People who pray frequently tend to sleep better, study finds

Image: huffingtonpost.com By Agencies A new study has found that people who attend Church services and pray frequently tend to sleep better than their less religious counterparts. Conducted...

Image: huffingtonpost.com

By Agencies

A new study has found that people who attend Church services and pray frequently tend to sleep better than their less religious counterparts.

Conducted by the University of Texas at San Antonio, and published in Sleep Health: Journal of the National Sleep Foundation, data from a large, recent nationwide survey of U.S. adults shows that Church attendance and frequency of prayer are positively associated with overall sleep quality.

The study acknowledges that religion could “decrease psychological distress, substance abuse and stress exposure, which are all associated with sleep outcomes.”

“This research is relatively unchartered territory that allows us to better understand the way in which religion and spirituality affect a person’s health and overall quality of life,” Christopher Ellison from the UTSA Department of Sociology told the Christian Post.

According to UTSA, “Ellison believes the data suggests a person’s religious involvement benefits their mental health by reducing stress, promoting social engagement and support from fellow church members, providing psychological resources (hope, optimism, sense of meaning) and promoting healthier lifestyles (lower levels of substance abuse).”

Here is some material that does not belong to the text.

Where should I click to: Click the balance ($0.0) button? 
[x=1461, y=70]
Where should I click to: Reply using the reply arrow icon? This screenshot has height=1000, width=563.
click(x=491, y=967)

There are many other benefits to attending church, as previous studies have shown.

For example, married couples who attend church services together are more likely to live longer, are less likely to be depressed, and less likely to get divorced, found a study, titled “Religion and Health: A Synthesis,” conducted by Tyler J. VanderWeele, professor of epidemiology at the Harvard School of Public Health, in 2016.

Married couples who attend religious services are 30 to 50 percent less likely to get divorced than those who do not, the study asserted, adding that such couples are also nearly 30 percent less likely to be depressed and, over a 16-year follow-up period, were shown to have significantly lower risk of dying.

Another study, published in JAMA Psychiatry the same year, found that women who attend a church service once a week or more are five times less likely to commit suicide compared with those who never go to a religious gathering.

In the conclusion, the authors wrote: “Our results do not imply that health care providers should prescribe attendance at religious services. However, for patients who are already religious, service attendance might be encouraged as a form of meaningful social participation. Religion and spirituality may be an underappreciated resource that psychiatrists and clinicians could explore with their patients, as appropriate.”